In his book, “The Reflective Practitioner,” Donald Schon, Ford professor of urban studies and education at M.I.T. examines five professions – engineering, architecture, management, psychotherapy, and town planning – to show that most professionals “know more than they can say”; that to meet the unpredictable situations of their daily work, professionals rely less on formulas learned in graduate school than a kind of improvisation learned in practice.
The improvisation, or professional artistry, that Schon is talking about is akin to what baseball pitchers call “finding the groove,” and jazz musicians call “getting a feel” for the music. We are accustomed to thinking of professionals, especially engineers and other science-based ones, as holders of technical skills and specific knowledge. Schon indicates that the essence of professional knowledge is the ability to, as he puts it, “reflect in action”.
Just as a skilled tennis player learns to plan the next shot in the split second between exchanges, so, too, do professionals constantly reflect as they take action is their daily work. Schon’s point is that this creative ability is vital to the individual professional’s success and to their collective value to society.

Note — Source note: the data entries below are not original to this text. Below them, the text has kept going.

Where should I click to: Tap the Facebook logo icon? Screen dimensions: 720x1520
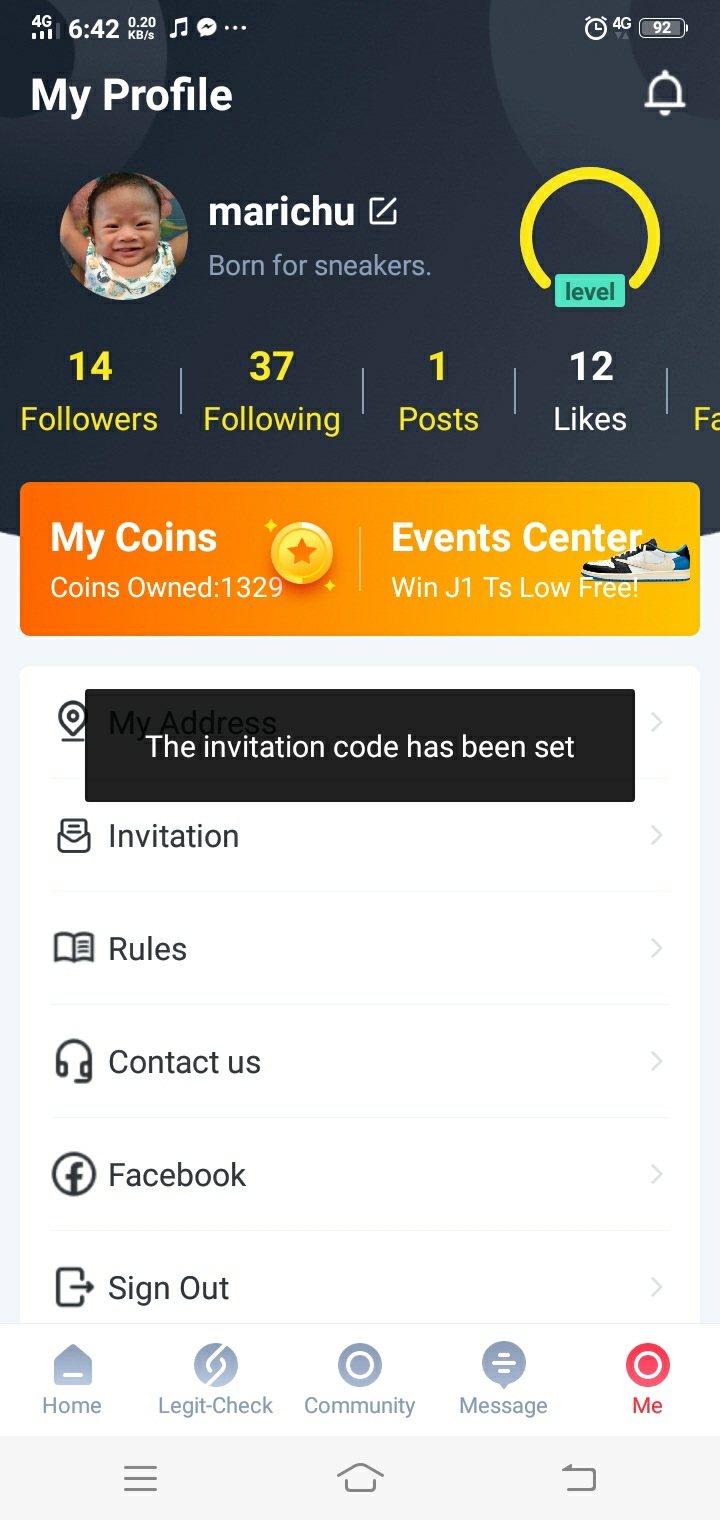tap(74, 1174)
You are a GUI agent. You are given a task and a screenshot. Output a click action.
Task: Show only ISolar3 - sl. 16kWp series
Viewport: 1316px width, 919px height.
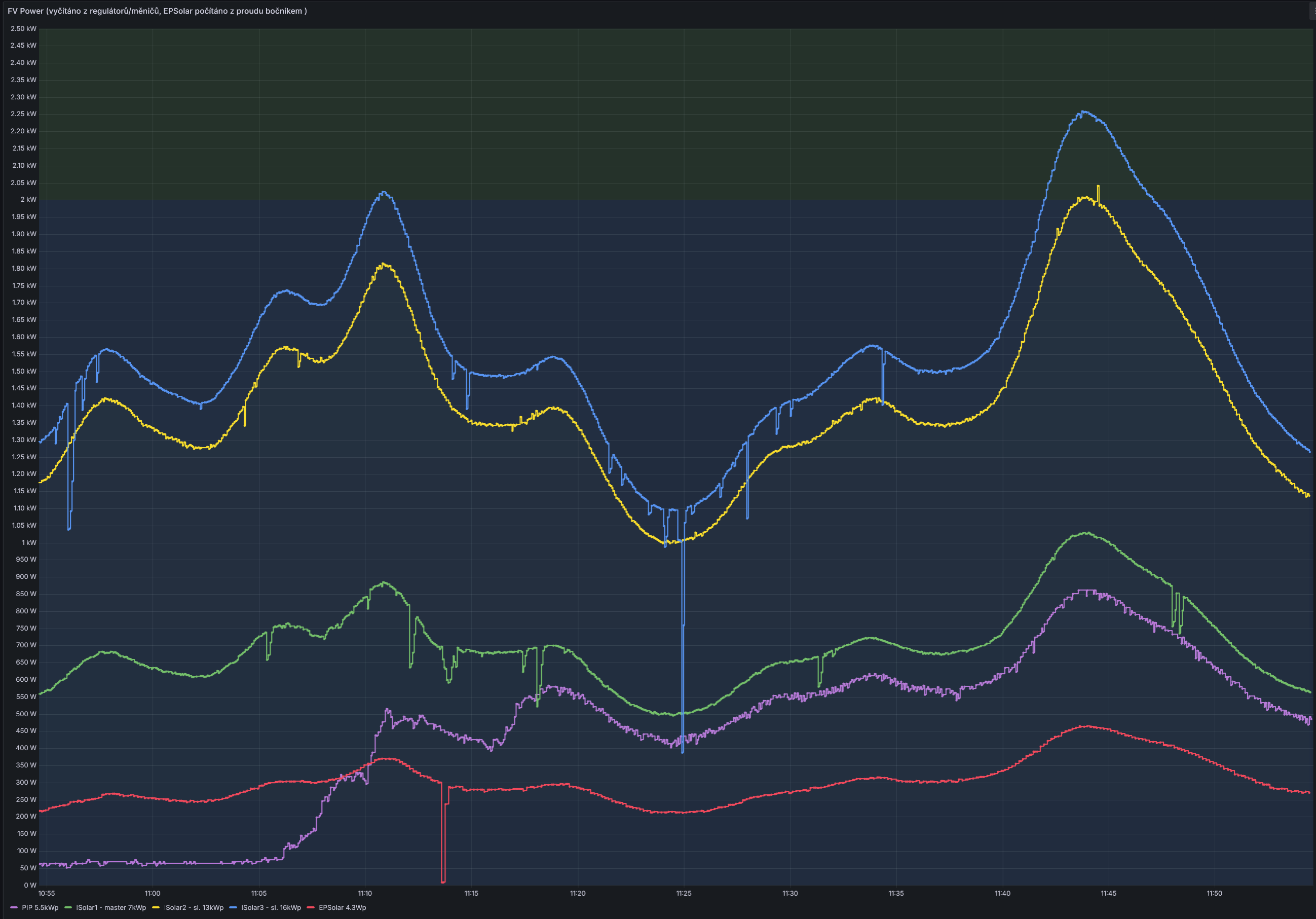pyautogui.click(x=271, y=907)
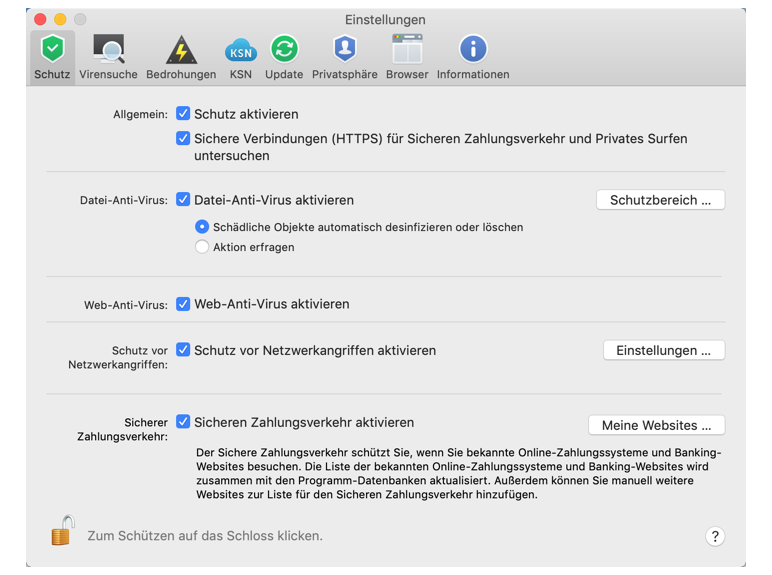Click the padlock to lock settings
Viewport: 772px width, 575px height.
(x=63, y=531)
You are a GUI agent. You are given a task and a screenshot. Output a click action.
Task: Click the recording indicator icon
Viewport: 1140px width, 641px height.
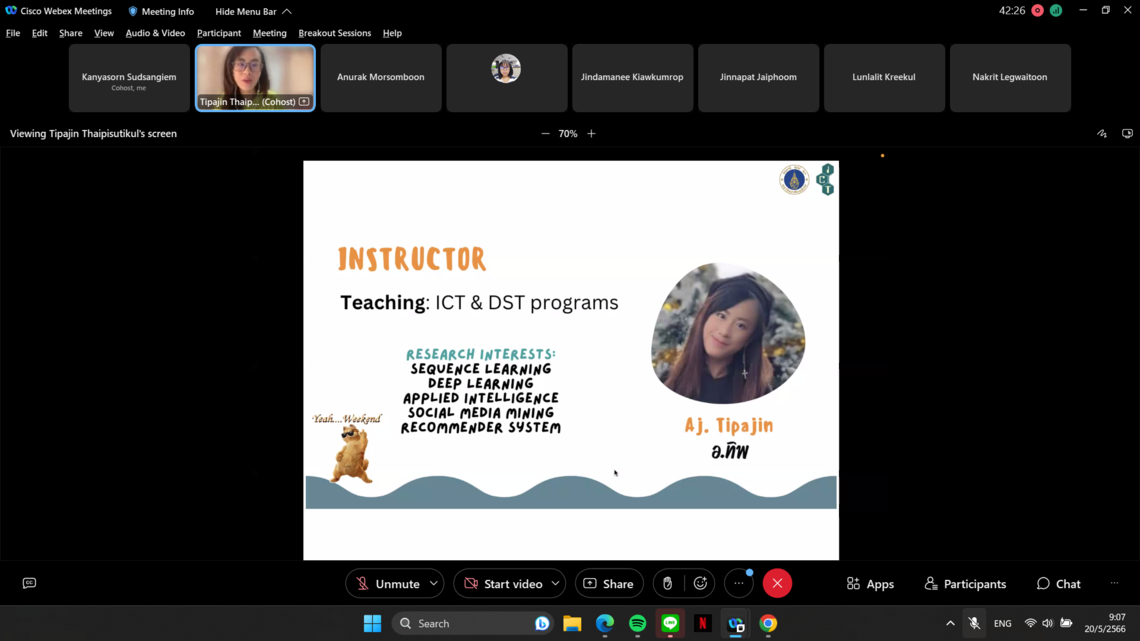(x=1037, y=11)
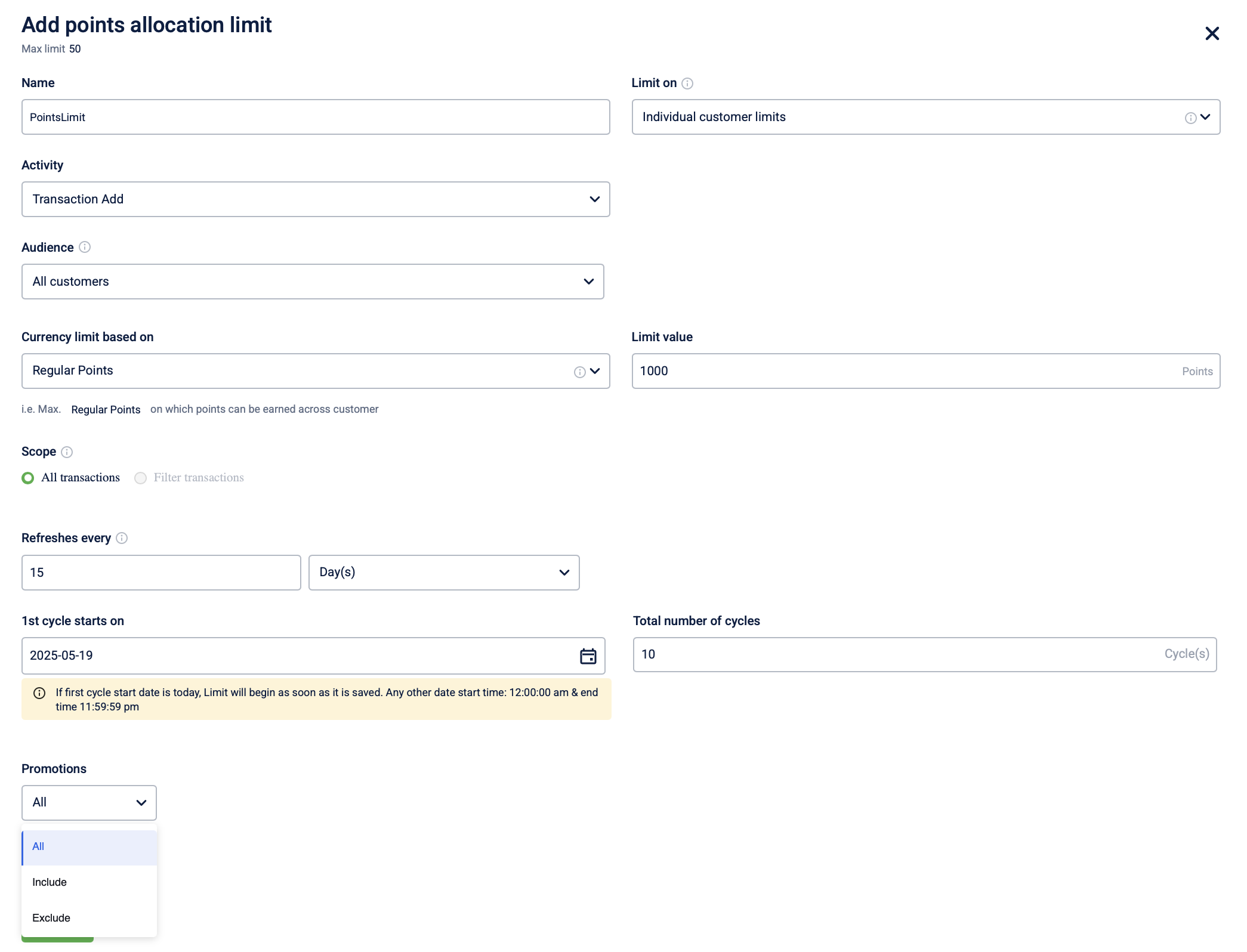Click the info icon next to Scope
The image size is (1247, 952).
pos(67,452)
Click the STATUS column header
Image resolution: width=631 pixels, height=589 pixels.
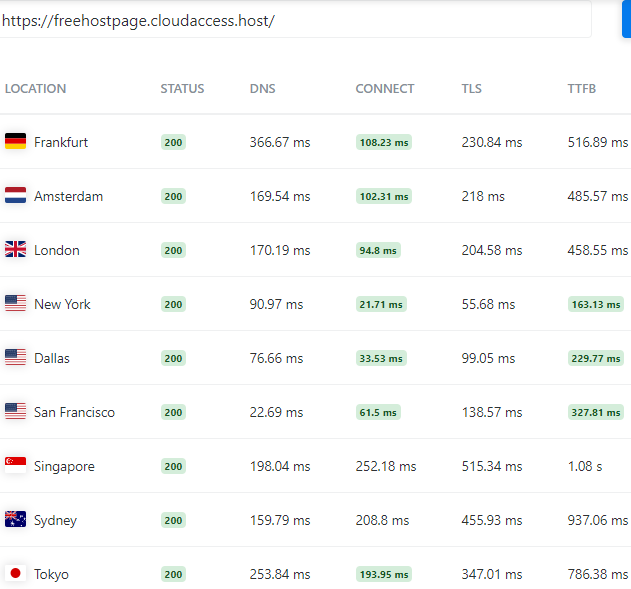(x=182, y=89)
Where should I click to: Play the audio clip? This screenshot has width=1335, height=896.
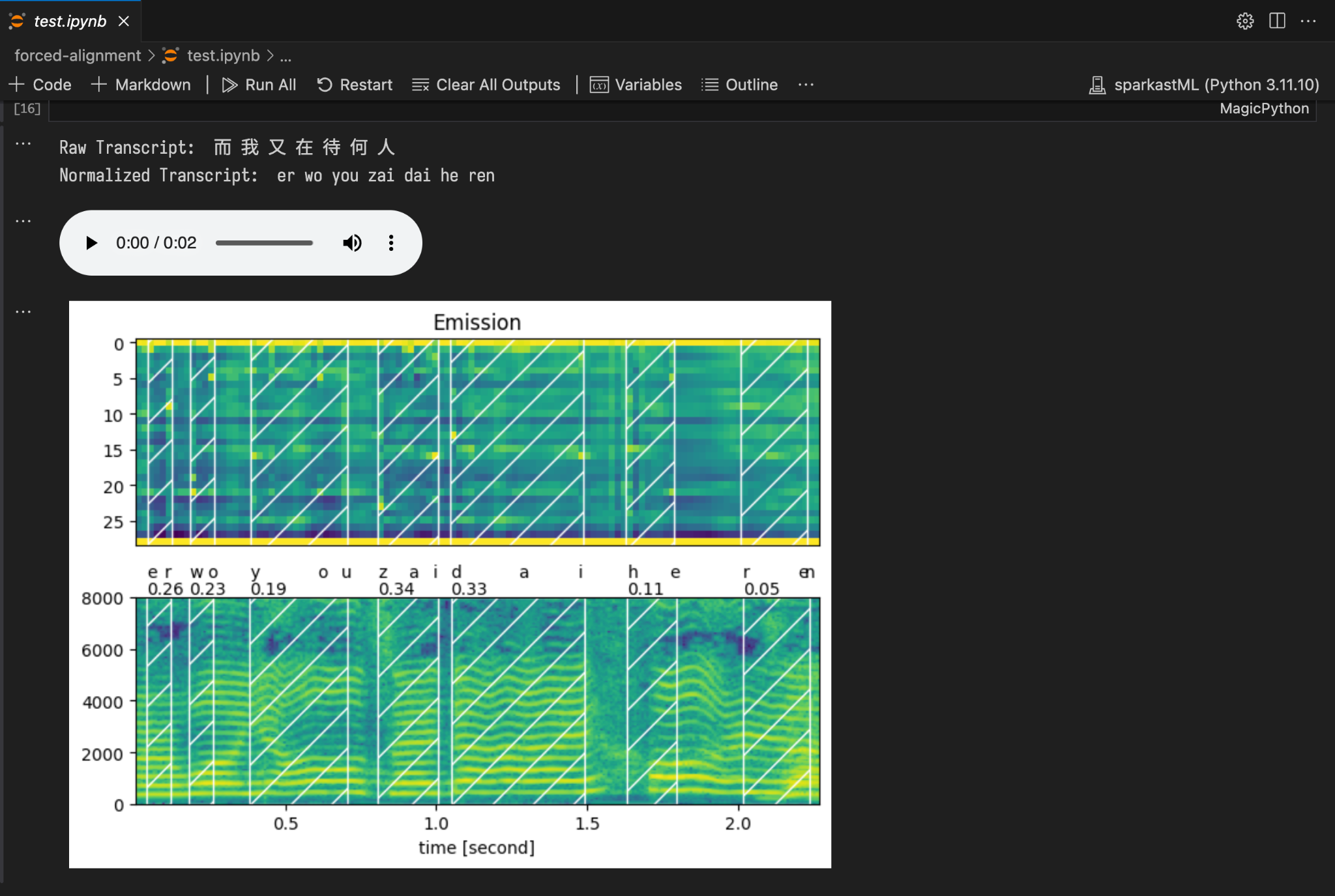tap(91, 243)
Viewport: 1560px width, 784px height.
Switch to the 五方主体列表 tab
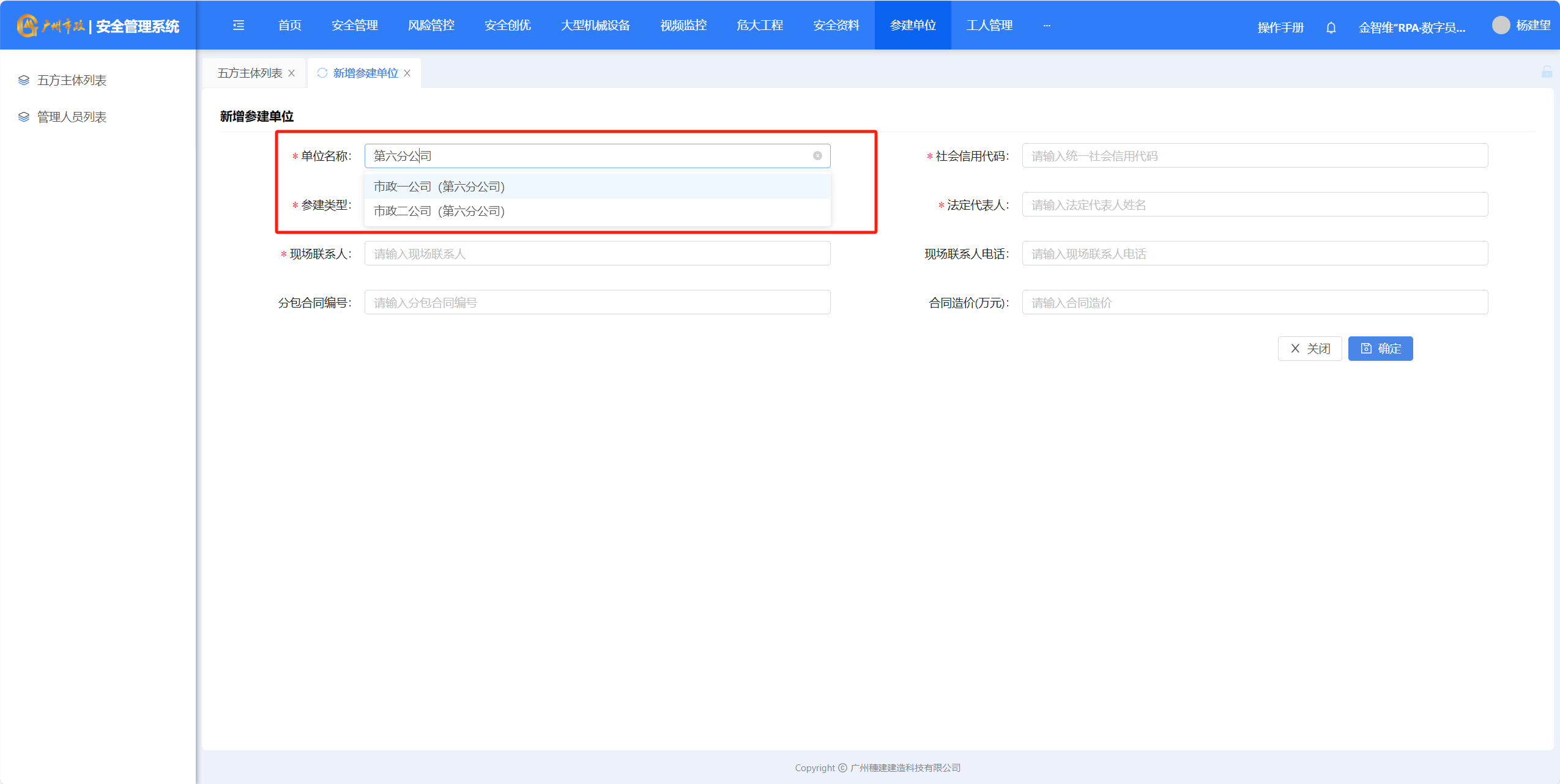[250, 73]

Moreover, it is a definable process that can and should be taught and encouraged in schools, business, and government settings – something that happens only rarely now.
This kind of reflection, wherein professionals evaluate and readjust their frame of reference and their view of a problem, is for the most part ignored today in university study in favor of stressing technical skills. Yet this ability is needed more than ever in the professional world. Engineers, for example, are today confronted with an unprecedented “requirement for adaptability”. The dilemma of the professional today lies in the fact that both ends of the gap he is expected to bridge with his profession are changing rapidly; the body of knowledge he must use and the expectations of the society he must serve.
I am proud to be a civil engineer – one of those people servers who gets to fulfill his dream of building a city while serving his fellow man. Being a civil engineer is even more fun than I thought it would be when I was in college. I believe it is important for engineers to define their objectives as broadly as possible and to strive to develop professional artistry.